Technology is not a passive “tool” as it used to be considered at the origins of Community Cultures (see Knox 2015, page 1). Algorithms are still making mistakes but autonomous reactions to personal behavior are identifiable.
Algorithms are shaping our reality. The “AI” is not the unknown force as it was considered during Cybercultures. Humans openly accept machines to take decisions for them.
Algorithms are in many cases not as objective as originally intended and show clear evidence of bias by economical or other interests. Due to their multilayered and highly complex design the authority behind the algorithm is non-transparent (see Williamson 2017 and Knox 2015, page 1
Although many algorithmic propositions seem misleading, wrong or deficient, there is a suspicion that they are still intended by hidden interests.
The entanglement of the agencies is leading to a reduction of cultural diversity and the production of knowledge (Knox 2015).
The assumption of the autonomous learner as guiding principle for the design of algorithms.
Algorithms provide a predetermined path, supporting a “goggle vision” leading to reduction of variability of search results and looping.
When developing and implementing my livestream, I witnessed most of these conclusions myself. I used You tube, twitter and google search frequently for research and their algorithms influenced my selection, my reality and therefore the outcome of my liveblog. “You Loops” or “Echoing” was frequently observable, inefficient results and predomination of certain information sources detectable. Troubleshooting of malfunctioning ITTT algorithms was difficult to solve due to multilayered connections. This reality shaping power algorithms have were well described by Kitchen (2007, page 15).

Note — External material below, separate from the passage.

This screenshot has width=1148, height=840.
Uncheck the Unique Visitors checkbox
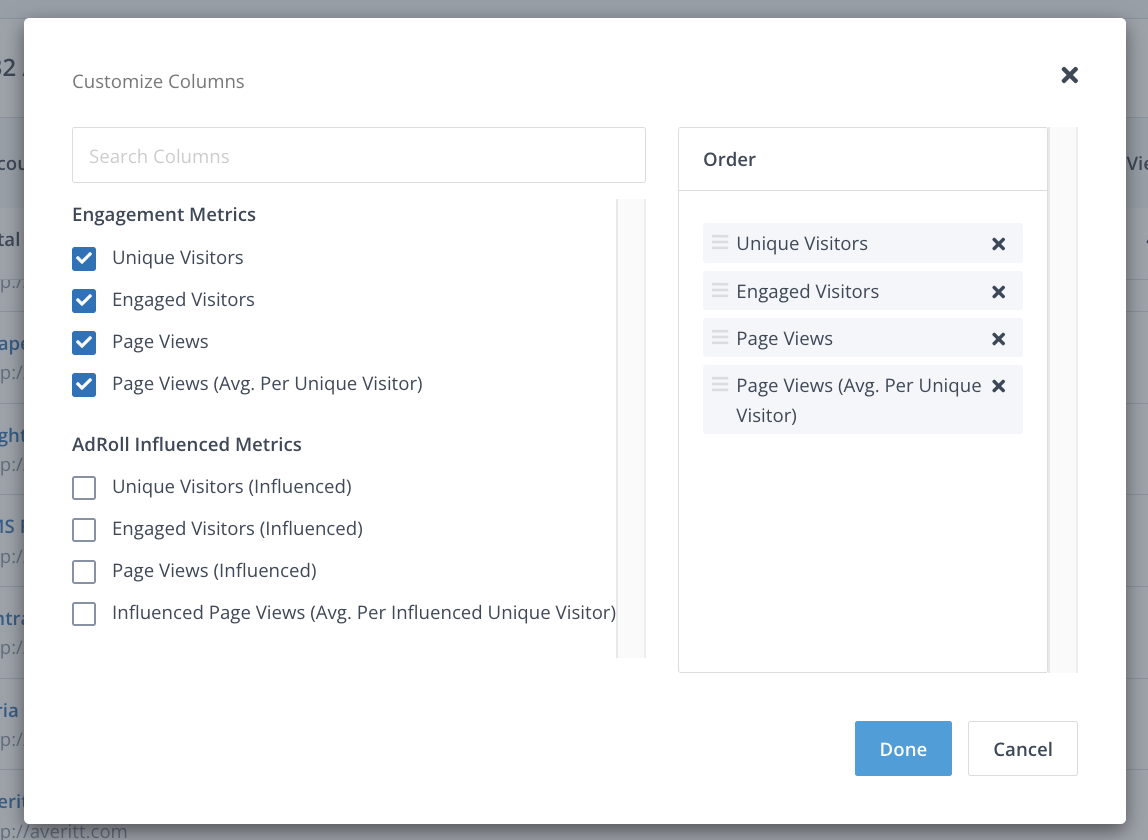(84, 258)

Although we tend to struggle with the accuracy or the missing information about hidden agendas, the use of algorithm has – and will have – a potential to influence learning and teaching.
knows the learner and provides helpful alternatives (“You have skipped or stayed longer than average on this page, maybe you want to have a look into …”)
shows additional information of whatever format to support learning (“ you seem to like this, maybe have a look into…”)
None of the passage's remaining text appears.